Increasing FtsZ induces the formation of minicells at cell poles but does not increase the frequency or timing of central divisions. A coordinate increase in both FtsZ and FtsA, however, increases the frequency of both polar and central divisions.

The capacity of Escherichia coli cells to form new septa is normally limited to one per cell cycle (10, 12, 14). In the normal cell cycle, these septa form in the cell center, to give two equal-size daughter cells, but in minB mutants, there is an equal probability for the septum to form at either of the two cell poles or at the cell center (i.e., in normal-length dividing cells the probability of minicell formation is two-thirds [10, 14]). Ward and Lutkenhaus (17) and Bi and Lutkenhaus (4) showed that this limited division capacity was partly a function of the level of FtsZ protein, because cells overexpressing FtsZ formed minicells in addition to central septa. They also showed that a plasmid (pZAQ) overexpressing FtsZ, FtsA, and FtsQ was able to increase the frequency of division in minB cells to allow both central and polar septa to be formed in every cell cycle (5, 17).

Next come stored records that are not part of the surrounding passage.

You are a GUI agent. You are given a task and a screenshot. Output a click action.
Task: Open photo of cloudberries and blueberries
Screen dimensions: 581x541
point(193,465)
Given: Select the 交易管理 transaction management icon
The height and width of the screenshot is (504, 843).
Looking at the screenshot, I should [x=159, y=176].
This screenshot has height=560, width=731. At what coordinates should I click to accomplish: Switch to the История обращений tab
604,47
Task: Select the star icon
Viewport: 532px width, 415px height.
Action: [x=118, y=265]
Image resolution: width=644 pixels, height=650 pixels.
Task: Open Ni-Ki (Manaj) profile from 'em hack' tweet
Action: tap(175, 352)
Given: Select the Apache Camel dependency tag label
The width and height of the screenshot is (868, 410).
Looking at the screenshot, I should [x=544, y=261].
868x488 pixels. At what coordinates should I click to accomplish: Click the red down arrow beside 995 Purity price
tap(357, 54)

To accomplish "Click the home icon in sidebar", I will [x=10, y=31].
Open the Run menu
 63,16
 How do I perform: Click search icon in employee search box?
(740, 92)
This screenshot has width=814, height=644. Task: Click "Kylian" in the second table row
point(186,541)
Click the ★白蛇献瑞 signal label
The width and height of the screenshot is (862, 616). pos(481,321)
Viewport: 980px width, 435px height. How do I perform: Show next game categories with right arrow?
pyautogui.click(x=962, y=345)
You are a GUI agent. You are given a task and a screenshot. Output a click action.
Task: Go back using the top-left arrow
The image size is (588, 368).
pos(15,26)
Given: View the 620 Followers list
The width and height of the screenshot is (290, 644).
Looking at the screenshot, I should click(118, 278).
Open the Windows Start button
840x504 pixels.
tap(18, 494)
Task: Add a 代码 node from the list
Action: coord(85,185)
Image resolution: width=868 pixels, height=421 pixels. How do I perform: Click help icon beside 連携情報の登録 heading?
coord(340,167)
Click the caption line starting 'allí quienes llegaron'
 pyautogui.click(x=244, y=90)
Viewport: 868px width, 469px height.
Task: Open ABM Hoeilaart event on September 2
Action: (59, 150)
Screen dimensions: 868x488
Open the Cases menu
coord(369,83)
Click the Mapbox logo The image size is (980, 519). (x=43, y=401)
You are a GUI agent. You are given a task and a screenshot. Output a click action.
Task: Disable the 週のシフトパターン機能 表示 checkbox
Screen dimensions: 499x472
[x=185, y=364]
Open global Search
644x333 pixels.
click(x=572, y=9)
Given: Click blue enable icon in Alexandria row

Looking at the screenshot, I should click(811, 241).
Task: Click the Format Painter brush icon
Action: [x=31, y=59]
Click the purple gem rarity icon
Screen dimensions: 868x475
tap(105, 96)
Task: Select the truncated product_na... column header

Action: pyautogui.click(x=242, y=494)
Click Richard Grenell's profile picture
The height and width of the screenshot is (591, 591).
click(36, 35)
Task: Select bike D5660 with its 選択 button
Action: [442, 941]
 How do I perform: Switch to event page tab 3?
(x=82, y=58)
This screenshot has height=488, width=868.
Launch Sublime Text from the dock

Later work (6, 8) showed that normal cell division requires a particular ratio of FtsA to FtsZ protein. We have reexamined the requirements for increased division capacity in the light of this and show here that, while a six- to sevenfold increase in FtsZ alone does indeed induce minicell formation in wild-type cells, it does not increase the frequency of central divisions in either wild-type or minB cells, an observation which contradicts previous conclusions (4, 5). However, we confirm that a coordinate increase in FtsZ and FtsA together, which also induces minicell formation, also increases the frequency of central divisions in both wild-type and minB cells (4, 5). We conclude therefore that the capacity to make septa at new, central sites is determined by the levels of both FtsZ and FtsA but that increased FtsZ by itself can overcome the Min block to division at the cell poles (7) without altering the frequency of divisions at new sites.

MATERIALS AND METHODS

Growth conditions and medium.

Cells were grown with rotary shaking in Oxoid nutrient broth no. 2 at 37°C.

Strains.

E. coli K-12 strains JM101 [F′ traD36 lacIq Δ(lacZ)M15 proA+B+/supE thi Δ(lac-proAB)], C600 (F leuB6 thr-1 lacY1 thi-1 supE44 rfbD1 fhuA21], P678 (thr leu thi), and P678-54 (P678 minB) (3) were used in various experiments, as were the derivatives described in the text.

Plasmid construction.

To inactivate ftsZ, ftsA, and ftsQ, the pZAQ plasmid (4) was cut with BstBI, BglII, or MluI endonuclease, filled in with Klenow enzyme, and religated, giving pZ*AQ, pZA*Q, and pZAQ*, respectively. This procedure gives 2- or 4-bp insertions, generating frameshifts in ftsZ, ftsA, and ftsQ, respectively. DNA in these plasmids was sequenced to confirm the changes.

Determination of FtsZ.

Amounts of FtsZ were determined with the ECL Western blot detection system (Amersham) according to the manufacturer’s instructions. Quantitative results were obtained by comparing sample band intensities on the scanned blot images with twofold dilutions of a standard (the sample with the highest concentration of FtsZ) by using the NIH image program (http://rsb.info.nih.gov/nih-image). Correction for loading errors was made by normalizing results to the amounts of GroEL protein detected with polyclonal anti-GroEL antibody (StressGen product no. SPA-804). F168-12 monoclonal anti-FtsZ antibody (16) was a gift from N. Nanninga.

RESULTS

Construction of plasmids expressing combinations of ftsQ, ftsA, and ftsZ.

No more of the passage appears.